Assigned task: The whole answer is the data below, retyped exactly.

Extracted information:
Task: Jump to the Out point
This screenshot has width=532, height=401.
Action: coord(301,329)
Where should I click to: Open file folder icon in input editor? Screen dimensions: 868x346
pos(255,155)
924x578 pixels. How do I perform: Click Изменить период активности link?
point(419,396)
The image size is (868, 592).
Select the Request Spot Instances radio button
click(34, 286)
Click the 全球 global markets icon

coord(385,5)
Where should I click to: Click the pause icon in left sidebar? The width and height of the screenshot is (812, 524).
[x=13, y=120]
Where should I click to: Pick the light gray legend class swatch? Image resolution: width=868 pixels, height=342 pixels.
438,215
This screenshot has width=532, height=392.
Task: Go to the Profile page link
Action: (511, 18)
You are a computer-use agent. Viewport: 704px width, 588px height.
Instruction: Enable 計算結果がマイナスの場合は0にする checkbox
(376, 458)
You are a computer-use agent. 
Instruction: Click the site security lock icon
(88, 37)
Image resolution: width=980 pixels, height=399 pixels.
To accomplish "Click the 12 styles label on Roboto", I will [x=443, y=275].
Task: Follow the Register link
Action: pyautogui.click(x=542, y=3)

Written answer:
Task: Jump to the Out point
This screenshot has width=532, height=401.
Action: coord(301,329)
Where should I click to: Open file folder icon in input editor? Screen dimensions: 868x346
pos(255,155)
924x578 pixels. How do I perform: Click Изменить период активности link?
point(419,396)
The image size is (868, 592).
Select the Request Spot Instances radio button
click(34, 286)
Click the 全球 global markets icon

coord(385,5)
Where should I click to: Click the pause icon in left sidebar? The width and height of the screenshot is (812, 524).
[x=13, y=120]
Where should I click to: Pick the light gray legend class swatch? Image resolution: width=868 pixels, height=342 pixels.
438,215
This screenshot has width=532, height=392.
Task: Go to the Profile page link
Action: (511, 18)
You are a computer-use agent. Viewport: 704px width, 588px height.
Instruction: Enable 計算結果がマイナスの場合は0にする checkbox
(376, 458)
You are a computer-use agent. 
Instruction: Click the site security lock icon
(88, 37)
Image resolution: width=980 pixels, height=399 pixels.
To accomplish "Click the 12 styles label on Roboto", I will [x=443, y=275].
Task: Follow the Register link
Action: pyautogui.click(x=542, y=3)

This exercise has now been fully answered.